Graduatorie, Gps e supplenze

Secondo turno di nomine gps 2026: lo scorrimento non lineare potrebbe penalizzare chi è più dietro in graduatoria

Il secondo turno dei bollettini Gps sta per partire, dopo la lunga pausa che sta caratterizzando questi giorni tra la fine del primo bollettino e il successivo. Sono giorni indispensabili agli uffici scolastici per verificare tutte le nuove disponibilità sopravvenute e inserirle in elenco, in modo che possano far parte di quelle che si possono conferire a chi è rimasto ancora senza incarico.

L’algoritmo che non tornava indietro

Fanno parte di questo esercito, da quest’anno, anche i docenti che fino allo scorso anno, non essendo stati soddisfatti nel primo bollettino per mancanza di coincidenza tra preferenze espresse e disponibilità, restavano fuori dai turni successivi. Una beffa, perché poteva poi capitare che dal secondo bollettino in poi tornavano in gioco sedi gradite che per posizione in graduatoria diventavano ottenibili.

Nel frattempo però il candidato, considerato dall’algoritmo che non tornava indietro rinunciatario involontario per sedi non espresse, restava fuori dai giochi e vedeva una sede a lui gradita, diventata improvvisamente disponibili, assegnata a colleghi peggio posizionati in graduatoria.

Insomma l’algoritmo dal secondo turno, ma sarà così per tutti i turni successivi al primo, da quest’anno tornerà a verificare anche le posizioni dei candidati che nel turno precedente non erano stati soddisfatti.

Scorrimento non lineare

L’algoritmo cambia quindi meccanismo, adottando uno scorrimento non lineare che non prosegue soltanto dal punto in cui si era fermato il primo bollettino, ma ricomincia dal primo docente non soddisfatto.

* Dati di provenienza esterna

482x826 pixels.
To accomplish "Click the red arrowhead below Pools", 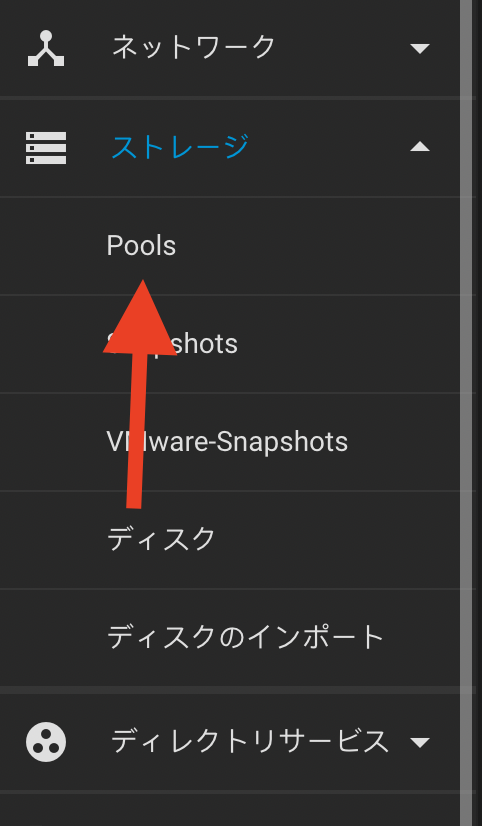I will (x=141, y=318).
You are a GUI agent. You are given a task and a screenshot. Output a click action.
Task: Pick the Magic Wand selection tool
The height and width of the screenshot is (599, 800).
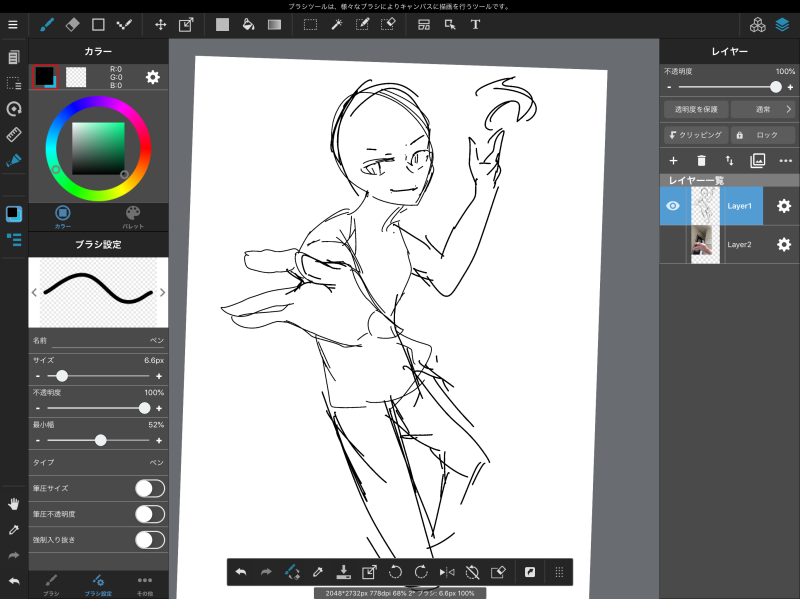coord(337,24)
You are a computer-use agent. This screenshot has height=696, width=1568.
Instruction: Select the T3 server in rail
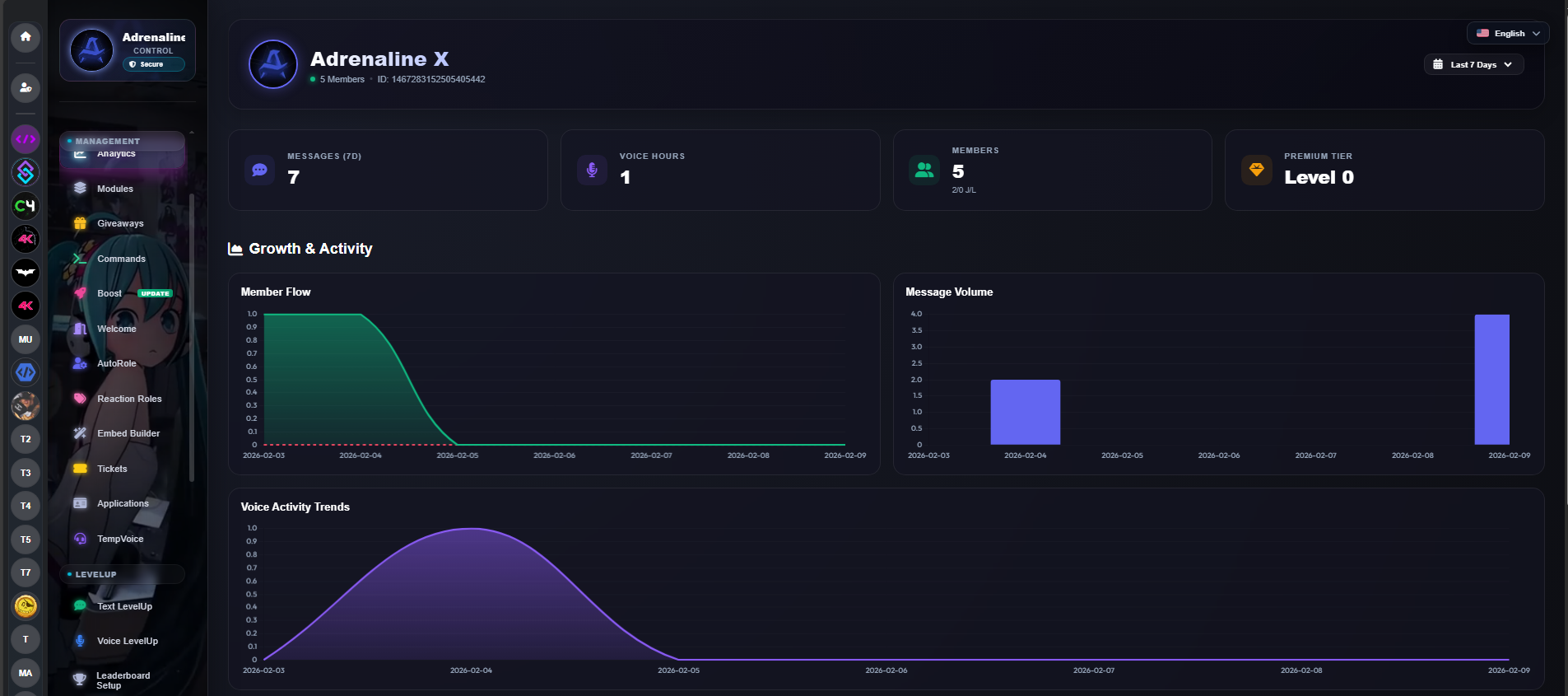click(26, 473)
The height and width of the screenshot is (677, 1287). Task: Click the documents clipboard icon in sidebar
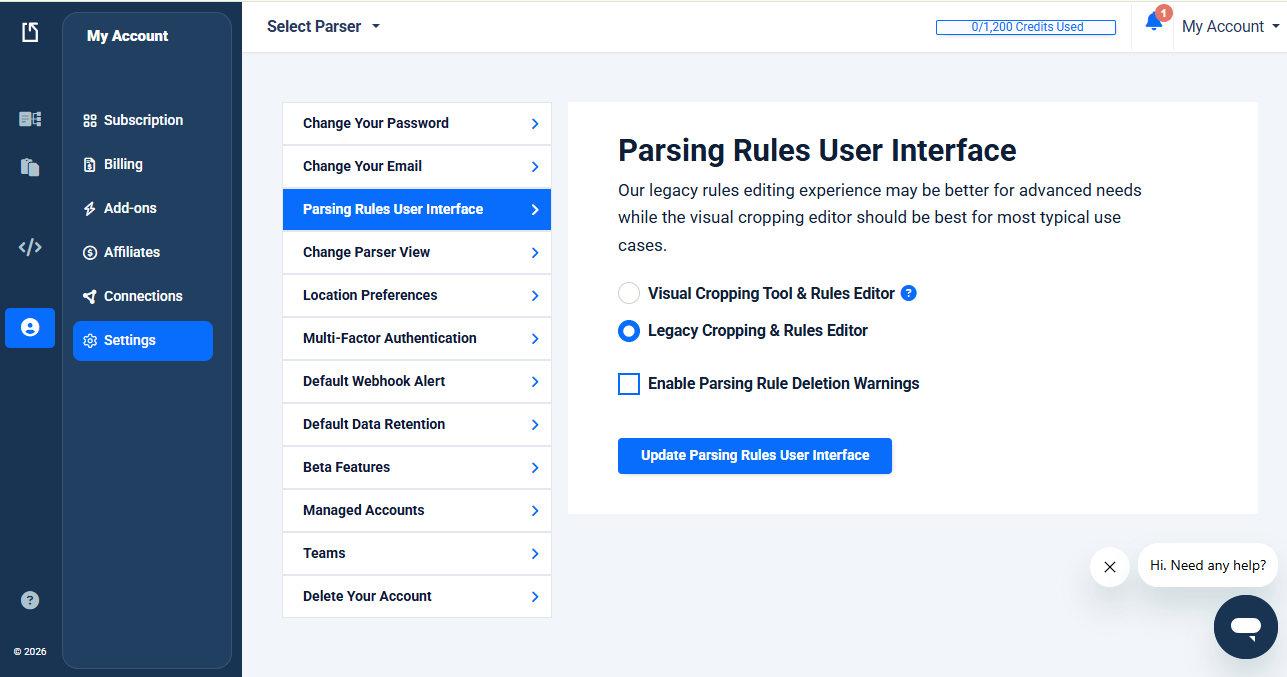click(30, 167)
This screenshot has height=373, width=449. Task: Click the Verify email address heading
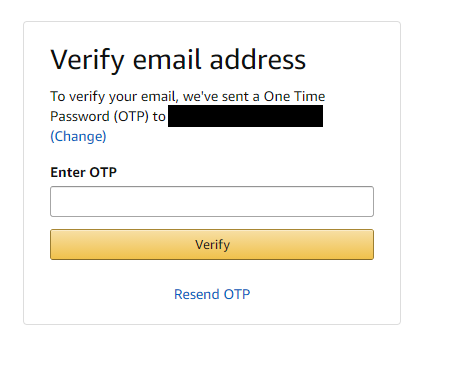[178, 60]
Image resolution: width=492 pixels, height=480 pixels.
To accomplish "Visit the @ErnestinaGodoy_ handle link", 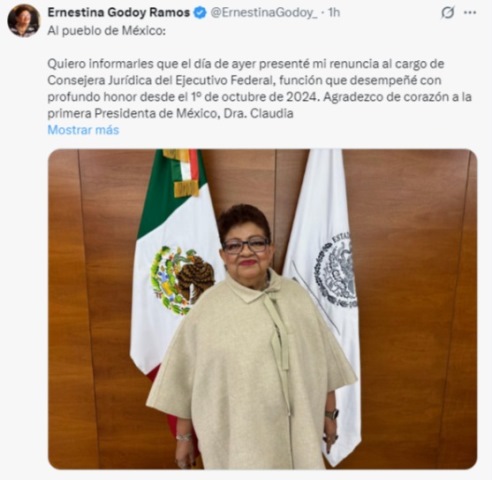I will [x=264, y=13].
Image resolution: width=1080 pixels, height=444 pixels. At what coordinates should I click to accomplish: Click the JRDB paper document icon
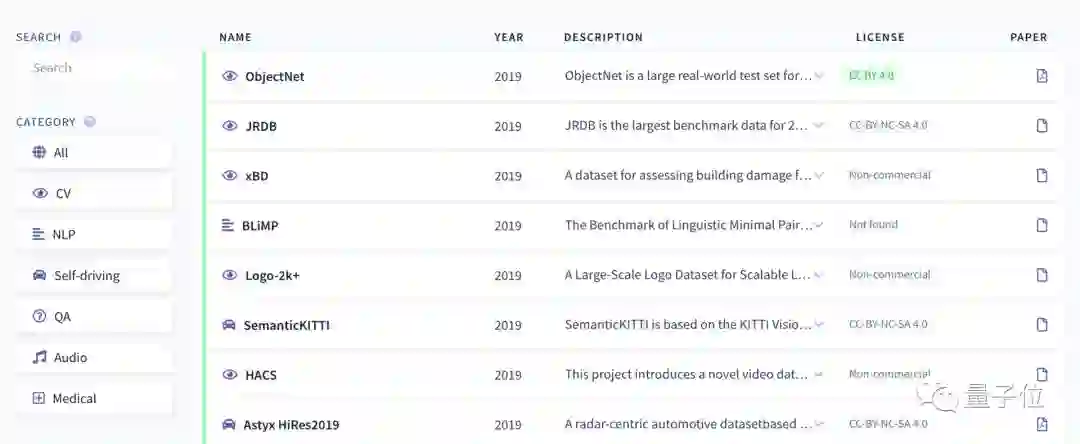click(1042, 126)
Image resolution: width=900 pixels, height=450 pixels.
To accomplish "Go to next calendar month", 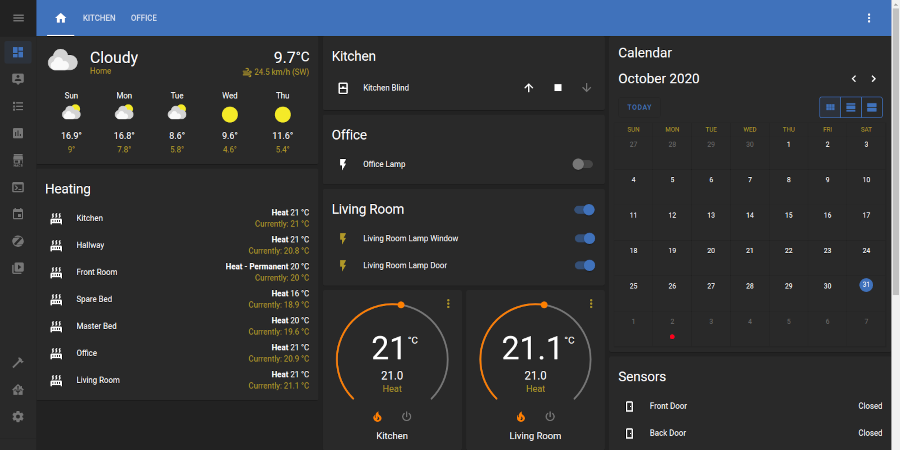I will point(873,79).
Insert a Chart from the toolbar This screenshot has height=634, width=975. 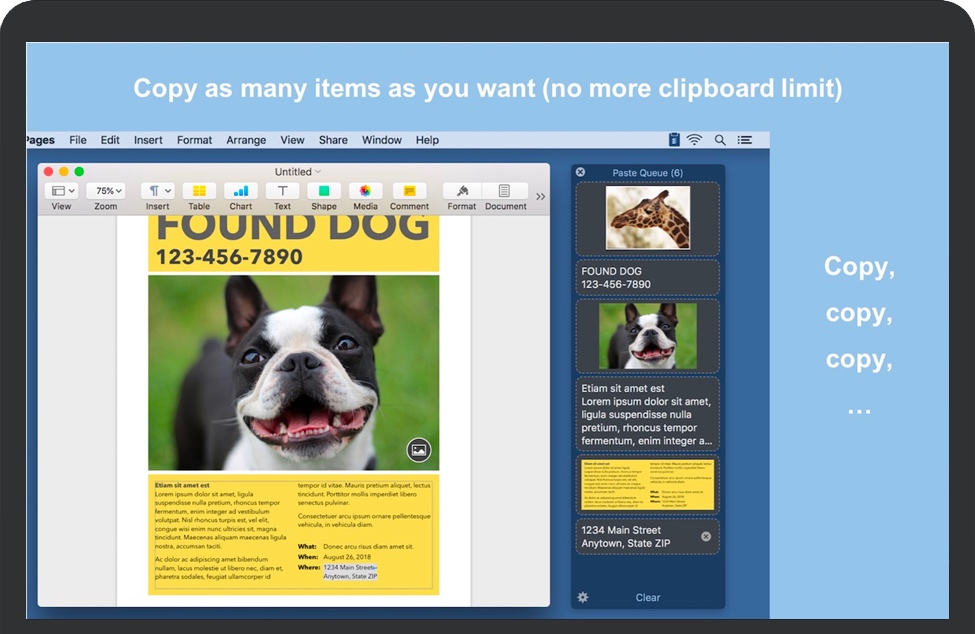pos(240,191)
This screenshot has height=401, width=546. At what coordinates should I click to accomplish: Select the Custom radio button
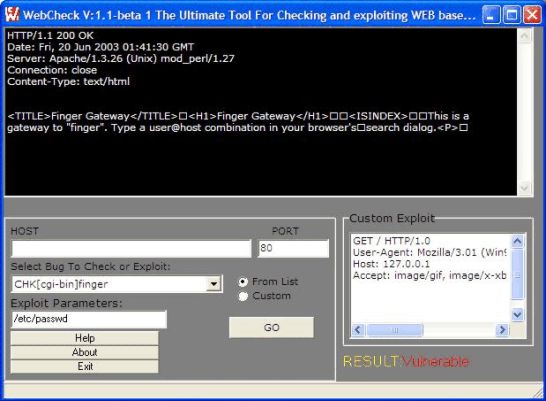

Questo comporterà anche uno scorrimento più lento delle graduatorie, essendo il meccanismo più profondo, ma dovrebbe consentire una collocazione più equa dei candidati. Paradossalmente, potrà danneggiare i docenti peggio posizionati in graduatoria che fino allo scorso anno beneficiavano dell’esclusione di chi stava davanti ma aveva inserito poche sedi, venendo subito escluso per mancanza di cattedre che diventavano poi invece disponibili.

Già da oggi potrebbero essere pubblicati i primi bollettini del secondo turno, con priorità probabilmente agli uffici scolastici che hanno terminato prima il turno precedente di nomina e che quindi hanno avuto più tempo per elaborare le domande.